Task to carry out:
Give an exact copy of the line that has "[Gå til toppen] (3, 2473)" and of every line below it, through the last, with nothing else.

=======

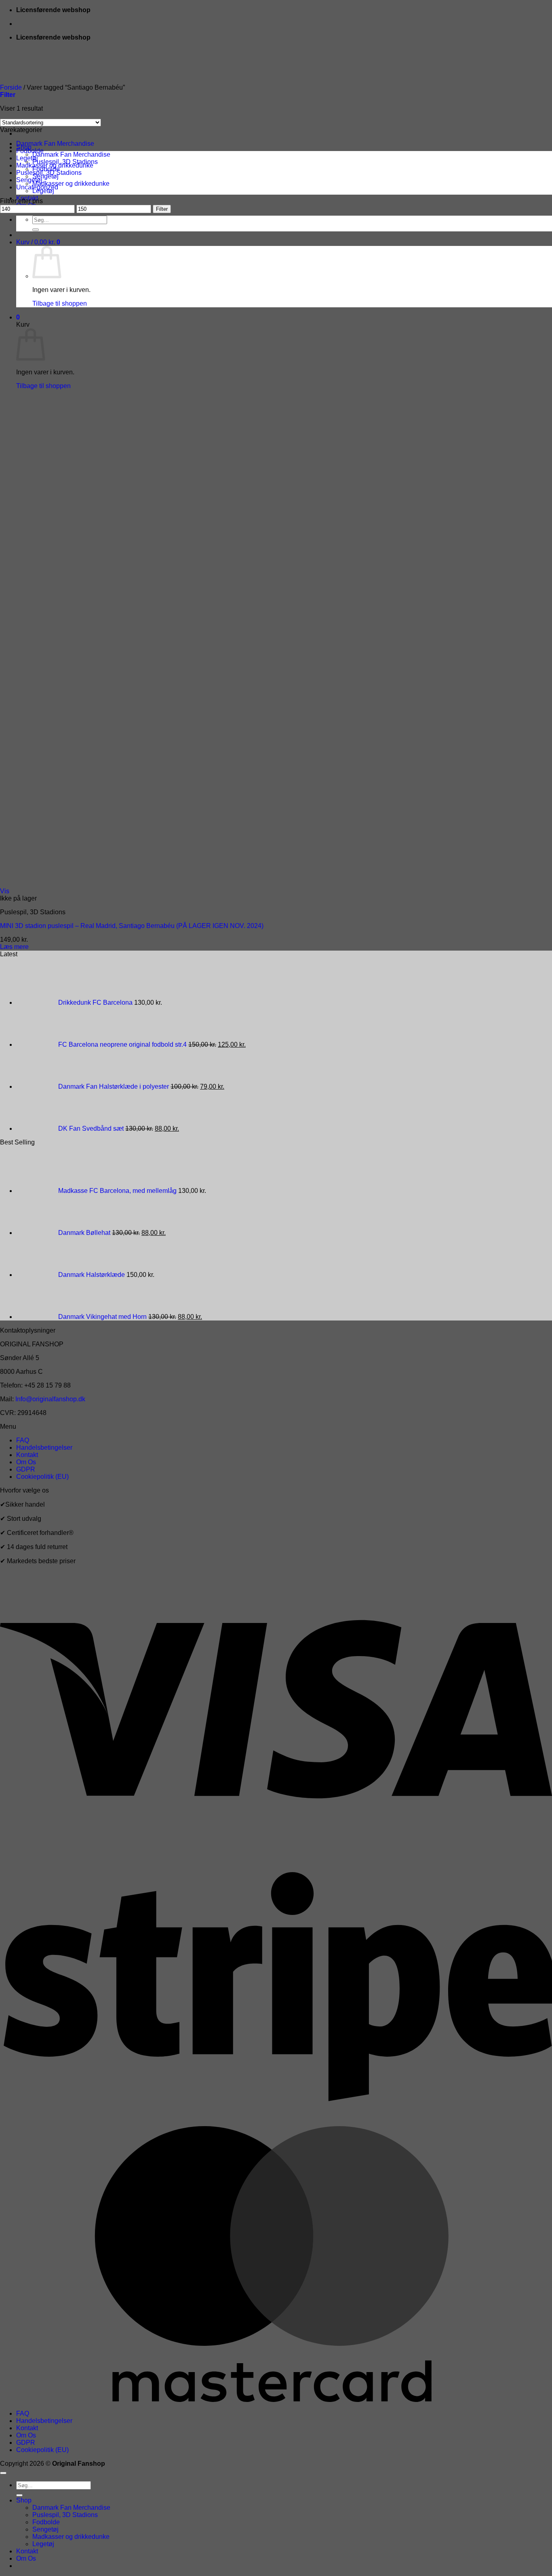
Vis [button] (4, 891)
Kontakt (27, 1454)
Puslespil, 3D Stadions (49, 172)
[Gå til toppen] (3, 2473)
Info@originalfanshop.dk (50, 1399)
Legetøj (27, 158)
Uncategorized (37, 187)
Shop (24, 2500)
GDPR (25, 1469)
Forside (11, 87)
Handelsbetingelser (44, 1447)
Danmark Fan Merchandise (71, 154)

=======

Solution for this problem:
[Gå til toppen] (3, 2473)
Info@originalfanshop.dk (50, 1399)
Legetøj (27, 158)
Uncategorized (37, 187)
Shop (24, 2500)
GDPR (25, 1469)
Forside (11, 87)
Handelsbetingelser (44, 1447)
Danmark Fan Merchandise (71, 154)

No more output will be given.